To do:
Answer these from the article on forage kochia below:
(a) How many acres did the 1984 Clearspot fire burn?
(b) Which native species was the only one that grew in the degraded dust bowl area after the 1984 fire?
(c) What nickname is kochia scoparia sometimes given, and why?

Text for analysis:
########
Kochia, a small shrub planted after the fires of 1984, actually stopped the inferno in its path - a revelation that gives some hope in limiting the spread of future wildfires.

"It's a miracle plant," says research geneticist Blair Waldron with the federal Agriculture Research Service, of forage kochia (pronounced KO-chuh).

The 1984 Clearspot fire had burned 18,000 acres in Millard County so badly the rangelands turned into a dust bowl. For the next six years the area kicked up dust clouds that drifted as far away as Salt Lake City. Reseeding efforts to restore the burned-out land largely failed. But in the late 1980s, researchers planted a 15-acre plot of kochia about 10 miles west of Kanosh in the epicenter of the dust bowl.

When officials returned to the area last month, they discovered the recent Milford Flat wildfire had burned right up to but could not burn through the kochia plot, which had thrived and spread during the ensuing years. The kochia also protected native shrubs such as shadscale. Other plants just outside the plot were destroyed.

Waldron had expected as much. Years of studies and experience show that the succulent kochia reduces the length and intensity of flames or stops wildfires outright.

"None of us were surprised," said plant geneticist Mike Peel with the Research Service. "But the area was in much better condition than we had expected."

Experts are advising that kochia, along with crested or Siberian wheatgrass and Russian wildrye should make up 75 percent of reseeding mixes on harsh, dry desert ranges. Seeds from several native species had been planted after the 1984 fire, but only winterfat was able to grow in the degraded dust bowl area, officials said.

Kochia also turns eroded lands into a food preserve for wildlife and cattle. And it can compete with cheatgrass, an invasive plant that depletes the soil and fuels wildfires.

Still, ranchers have been slow to plant forage kochia, perhaps because it's not a native species and it is often confused with its invasive, noxious distant cousin: kochia scoparia. Scoparia, an annual, is sometimes dubbed firebush because of its red fall foliage.

On the other hand, forage kochia is a perennial shrub that tolerates drought and flourishes on salty or alkaline soils. Experts say it seems to thrive on poor-quality soils damaged by wildfire, overgrazing and off-road vehicles.
########
Data records:
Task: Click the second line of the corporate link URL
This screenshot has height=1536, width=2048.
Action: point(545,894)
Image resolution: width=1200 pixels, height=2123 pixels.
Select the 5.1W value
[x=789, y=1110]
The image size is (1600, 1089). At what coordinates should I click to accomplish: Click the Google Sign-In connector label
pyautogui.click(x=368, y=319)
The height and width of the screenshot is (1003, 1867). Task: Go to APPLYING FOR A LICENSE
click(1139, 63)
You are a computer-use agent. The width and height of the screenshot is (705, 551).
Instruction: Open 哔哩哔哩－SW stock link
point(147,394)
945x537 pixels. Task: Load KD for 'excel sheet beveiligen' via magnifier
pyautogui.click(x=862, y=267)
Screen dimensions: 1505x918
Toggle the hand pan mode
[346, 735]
########
Exercise output:
(a) 18,000 acres in Millard County.
(b) Winterfat.
(c) Firebush, because of its red fall foliage.